Review: Scottish Ensemble/Bertrand Chamayou, Music Hall, Aberdeen, four stars

I have yet to hear an orchestra there since it reopened, but last weekend I did hear the dozen-strong strings of the Scottish Ensemble and pianist Bertrand Chamayou playing a solo recital, both as part of the venue’s Reverie weekend, focusing mostly on French music from the start of the last century. From the opening Debussy of the Scottish Ensemble’s programme, it was immediately clear to me that the hall was much more resonant than had previously been the case. It was not entirely to the detriment of the group’s sound, but very different – like listening to them in a church perhaps, which many of their fans have also done. They were making a very full sound when they wanted to, and the reverberation in the room was something that, as professional musicians, they were clearly taking into account. Chamayou did something similar the next day, quite clearly enjoying the long decay of some of his notes during the many small sections of Schumann’s Carnaval.

Unmistakably, though, this was not the much-loved Music Hall of old, and it was fairly easy to work out why – with its shiny new wooden floor and slimly-upholstered new seating, there were many more hard surfaces in the room than previously. I have since compared notes with orchestral players who have been there and there were some harsh judgements: “like playing in a bath tub,” said one front-desker.

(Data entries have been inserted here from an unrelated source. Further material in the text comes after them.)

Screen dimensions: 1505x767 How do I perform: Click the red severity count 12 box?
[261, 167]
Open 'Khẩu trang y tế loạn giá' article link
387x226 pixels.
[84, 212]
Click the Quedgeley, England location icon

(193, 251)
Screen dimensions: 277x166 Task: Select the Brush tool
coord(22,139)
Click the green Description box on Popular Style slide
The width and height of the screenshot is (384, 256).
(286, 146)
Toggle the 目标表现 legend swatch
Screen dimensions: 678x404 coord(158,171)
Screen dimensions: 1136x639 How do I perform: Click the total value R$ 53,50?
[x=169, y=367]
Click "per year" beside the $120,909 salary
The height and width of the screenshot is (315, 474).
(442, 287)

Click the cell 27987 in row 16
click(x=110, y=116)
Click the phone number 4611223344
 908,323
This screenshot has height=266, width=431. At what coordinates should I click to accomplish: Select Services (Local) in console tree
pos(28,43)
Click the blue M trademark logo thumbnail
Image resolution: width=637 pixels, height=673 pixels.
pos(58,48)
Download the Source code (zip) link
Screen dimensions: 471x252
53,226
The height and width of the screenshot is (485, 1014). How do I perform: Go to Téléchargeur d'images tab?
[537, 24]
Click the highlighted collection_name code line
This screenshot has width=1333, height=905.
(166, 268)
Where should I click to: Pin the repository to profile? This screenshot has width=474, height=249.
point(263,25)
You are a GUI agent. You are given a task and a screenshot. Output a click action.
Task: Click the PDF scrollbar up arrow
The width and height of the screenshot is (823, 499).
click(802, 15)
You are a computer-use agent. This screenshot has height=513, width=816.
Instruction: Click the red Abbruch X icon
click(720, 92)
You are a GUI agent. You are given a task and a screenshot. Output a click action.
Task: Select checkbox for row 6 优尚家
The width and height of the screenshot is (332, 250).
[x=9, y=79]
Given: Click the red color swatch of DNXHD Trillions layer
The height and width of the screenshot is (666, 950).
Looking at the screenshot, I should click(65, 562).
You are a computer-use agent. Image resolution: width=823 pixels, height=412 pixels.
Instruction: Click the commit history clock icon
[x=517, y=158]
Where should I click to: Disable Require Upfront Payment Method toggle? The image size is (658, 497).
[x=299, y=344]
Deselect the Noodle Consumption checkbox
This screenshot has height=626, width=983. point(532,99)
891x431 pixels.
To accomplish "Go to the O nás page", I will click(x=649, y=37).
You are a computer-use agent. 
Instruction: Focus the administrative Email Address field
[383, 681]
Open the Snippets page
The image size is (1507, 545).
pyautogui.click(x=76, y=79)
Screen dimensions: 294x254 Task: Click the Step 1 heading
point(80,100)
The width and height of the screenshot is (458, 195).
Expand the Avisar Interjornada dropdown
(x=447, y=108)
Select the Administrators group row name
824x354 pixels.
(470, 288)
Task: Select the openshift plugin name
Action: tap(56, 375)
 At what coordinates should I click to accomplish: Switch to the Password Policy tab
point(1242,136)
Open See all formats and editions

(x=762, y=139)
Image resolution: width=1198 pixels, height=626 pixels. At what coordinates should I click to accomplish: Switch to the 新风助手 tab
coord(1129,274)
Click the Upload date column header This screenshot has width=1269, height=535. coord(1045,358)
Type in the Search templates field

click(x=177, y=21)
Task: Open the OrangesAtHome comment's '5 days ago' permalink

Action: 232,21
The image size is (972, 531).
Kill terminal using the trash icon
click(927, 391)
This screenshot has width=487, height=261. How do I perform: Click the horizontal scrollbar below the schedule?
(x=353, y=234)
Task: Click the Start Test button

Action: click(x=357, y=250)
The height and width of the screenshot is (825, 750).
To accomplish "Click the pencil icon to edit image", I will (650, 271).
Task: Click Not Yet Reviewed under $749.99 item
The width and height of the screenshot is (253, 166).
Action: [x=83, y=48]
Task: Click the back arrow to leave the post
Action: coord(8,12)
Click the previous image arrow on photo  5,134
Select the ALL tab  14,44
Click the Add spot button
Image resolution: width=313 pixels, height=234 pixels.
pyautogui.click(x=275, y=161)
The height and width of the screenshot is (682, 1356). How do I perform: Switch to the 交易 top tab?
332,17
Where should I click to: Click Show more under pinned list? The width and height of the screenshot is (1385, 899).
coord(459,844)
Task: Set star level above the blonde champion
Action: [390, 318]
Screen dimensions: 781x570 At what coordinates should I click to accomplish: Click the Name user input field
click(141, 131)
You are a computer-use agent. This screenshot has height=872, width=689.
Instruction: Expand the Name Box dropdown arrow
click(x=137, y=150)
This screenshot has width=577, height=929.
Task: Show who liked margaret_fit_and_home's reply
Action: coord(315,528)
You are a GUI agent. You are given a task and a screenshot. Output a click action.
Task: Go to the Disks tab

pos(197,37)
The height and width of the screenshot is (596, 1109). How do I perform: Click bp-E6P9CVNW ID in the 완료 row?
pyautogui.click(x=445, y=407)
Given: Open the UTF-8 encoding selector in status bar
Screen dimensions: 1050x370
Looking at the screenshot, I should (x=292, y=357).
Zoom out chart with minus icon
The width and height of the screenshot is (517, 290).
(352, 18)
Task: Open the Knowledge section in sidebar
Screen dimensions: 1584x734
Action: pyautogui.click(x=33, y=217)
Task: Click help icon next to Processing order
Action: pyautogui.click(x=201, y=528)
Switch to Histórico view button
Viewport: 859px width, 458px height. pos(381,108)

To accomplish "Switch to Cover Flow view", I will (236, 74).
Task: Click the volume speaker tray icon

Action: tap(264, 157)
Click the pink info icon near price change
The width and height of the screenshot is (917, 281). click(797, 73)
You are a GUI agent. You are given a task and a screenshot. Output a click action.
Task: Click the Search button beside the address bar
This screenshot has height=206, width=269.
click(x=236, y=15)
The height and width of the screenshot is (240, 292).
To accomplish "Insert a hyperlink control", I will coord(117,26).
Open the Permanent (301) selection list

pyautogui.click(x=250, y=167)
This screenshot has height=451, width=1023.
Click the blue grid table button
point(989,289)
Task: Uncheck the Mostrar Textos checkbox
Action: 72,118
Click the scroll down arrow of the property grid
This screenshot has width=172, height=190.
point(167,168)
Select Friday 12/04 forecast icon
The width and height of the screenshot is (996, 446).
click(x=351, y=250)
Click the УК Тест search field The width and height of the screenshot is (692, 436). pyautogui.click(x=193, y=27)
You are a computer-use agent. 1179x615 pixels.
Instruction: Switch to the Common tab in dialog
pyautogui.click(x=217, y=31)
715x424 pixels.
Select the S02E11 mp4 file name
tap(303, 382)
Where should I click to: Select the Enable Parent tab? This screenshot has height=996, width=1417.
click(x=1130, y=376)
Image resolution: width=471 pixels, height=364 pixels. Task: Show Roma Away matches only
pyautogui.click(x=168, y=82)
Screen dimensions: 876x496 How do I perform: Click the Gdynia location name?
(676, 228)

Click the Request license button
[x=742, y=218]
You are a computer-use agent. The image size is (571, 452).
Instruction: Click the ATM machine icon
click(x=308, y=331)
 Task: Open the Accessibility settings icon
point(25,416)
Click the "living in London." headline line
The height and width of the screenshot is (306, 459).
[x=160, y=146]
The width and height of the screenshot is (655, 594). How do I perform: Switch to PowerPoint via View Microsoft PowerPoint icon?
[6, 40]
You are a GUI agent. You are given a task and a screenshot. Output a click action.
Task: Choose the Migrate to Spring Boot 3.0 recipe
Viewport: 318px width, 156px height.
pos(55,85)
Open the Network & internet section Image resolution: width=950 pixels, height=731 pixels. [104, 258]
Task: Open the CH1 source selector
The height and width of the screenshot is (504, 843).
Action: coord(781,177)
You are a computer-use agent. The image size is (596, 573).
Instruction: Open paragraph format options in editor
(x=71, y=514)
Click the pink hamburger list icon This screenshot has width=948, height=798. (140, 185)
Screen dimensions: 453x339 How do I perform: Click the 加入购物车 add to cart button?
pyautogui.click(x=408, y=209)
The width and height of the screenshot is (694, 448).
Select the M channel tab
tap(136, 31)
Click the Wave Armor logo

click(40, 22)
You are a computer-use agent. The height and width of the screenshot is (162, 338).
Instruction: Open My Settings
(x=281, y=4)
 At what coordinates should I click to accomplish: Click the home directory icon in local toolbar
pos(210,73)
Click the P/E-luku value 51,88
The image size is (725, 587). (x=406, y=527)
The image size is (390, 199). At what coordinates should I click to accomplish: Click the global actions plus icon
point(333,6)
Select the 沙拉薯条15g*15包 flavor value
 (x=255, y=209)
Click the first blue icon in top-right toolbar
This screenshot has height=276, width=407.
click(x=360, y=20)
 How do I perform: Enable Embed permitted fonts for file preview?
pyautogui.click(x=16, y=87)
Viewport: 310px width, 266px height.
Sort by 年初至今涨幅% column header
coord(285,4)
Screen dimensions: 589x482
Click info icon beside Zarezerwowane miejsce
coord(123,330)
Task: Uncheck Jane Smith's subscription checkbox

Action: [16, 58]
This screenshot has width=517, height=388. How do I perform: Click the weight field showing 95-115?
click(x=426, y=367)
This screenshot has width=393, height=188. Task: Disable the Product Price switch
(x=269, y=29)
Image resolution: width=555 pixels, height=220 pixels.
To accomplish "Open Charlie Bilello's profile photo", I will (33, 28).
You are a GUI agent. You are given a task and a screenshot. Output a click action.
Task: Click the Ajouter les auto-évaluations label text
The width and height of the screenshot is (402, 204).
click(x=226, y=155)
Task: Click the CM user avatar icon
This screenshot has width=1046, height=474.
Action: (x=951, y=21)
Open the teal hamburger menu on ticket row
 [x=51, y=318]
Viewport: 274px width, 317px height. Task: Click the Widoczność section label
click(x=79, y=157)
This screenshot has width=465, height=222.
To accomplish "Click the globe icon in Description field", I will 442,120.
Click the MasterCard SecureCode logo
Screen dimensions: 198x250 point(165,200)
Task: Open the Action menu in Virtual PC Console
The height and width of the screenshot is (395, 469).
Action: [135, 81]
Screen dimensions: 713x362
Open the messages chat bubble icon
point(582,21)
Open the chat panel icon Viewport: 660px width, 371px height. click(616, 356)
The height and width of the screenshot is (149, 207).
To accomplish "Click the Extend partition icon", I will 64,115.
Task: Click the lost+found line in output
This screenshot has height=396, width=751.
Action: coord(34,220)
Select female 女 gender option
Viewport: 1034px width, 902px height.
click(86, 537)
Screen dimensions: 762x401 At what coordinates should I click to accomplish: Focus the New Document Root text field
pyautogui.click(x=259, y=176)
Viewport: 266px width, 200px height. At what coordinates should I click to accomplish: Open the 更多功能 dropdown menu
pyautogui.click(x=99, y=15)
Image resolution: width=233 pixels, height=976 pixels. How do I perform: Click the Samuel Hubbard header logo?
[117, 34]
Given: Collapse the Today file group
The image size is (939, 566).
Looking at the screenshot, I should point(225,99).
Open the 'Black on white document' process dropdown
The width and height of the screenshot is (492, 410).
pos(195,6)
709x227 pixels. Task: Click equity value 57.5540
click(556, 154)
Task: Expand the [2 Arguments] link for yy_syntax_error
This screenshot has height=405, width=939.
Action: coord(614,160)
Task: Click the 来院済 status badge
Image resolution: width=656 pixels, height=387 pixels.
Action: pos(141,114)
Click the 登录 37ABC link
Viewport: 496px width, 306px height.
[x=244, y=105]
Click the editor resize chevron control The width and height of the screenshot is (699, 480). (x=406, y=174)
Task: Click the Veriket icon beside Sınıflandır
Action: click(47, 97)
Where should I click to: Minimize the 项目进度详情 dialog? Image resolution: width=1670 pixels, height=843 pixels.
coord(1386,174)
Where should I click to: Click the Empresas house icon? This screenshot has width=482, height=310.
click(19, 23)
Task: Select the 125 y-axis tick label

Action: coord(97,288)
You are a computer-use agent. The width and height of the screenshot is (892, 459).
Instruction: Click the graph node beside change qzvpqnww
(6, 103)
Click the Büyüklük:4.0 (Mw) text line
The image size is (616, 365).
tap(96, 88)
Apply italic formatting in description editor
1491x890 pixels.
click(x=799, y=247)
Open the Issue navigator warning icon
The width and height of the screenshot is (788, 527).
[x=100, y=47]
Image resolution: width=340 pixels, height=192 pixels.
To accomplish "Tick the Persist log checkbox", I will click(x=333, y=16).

The refurbishment of the hall was not solely about orchestral and chamber music, of course. The bulk of the seating was removed when KT Tunstall played there recently, for example. But the reputation of the hall rests to a large extent on its status as a fine classical music venue, and although local government finance in Aberdeen is as stretched as everywhere else, and cultural spending has been cut since the venue re-opened, looking again at the acoustic before its reputation is too seriously sullied would be a wise investment in the long run.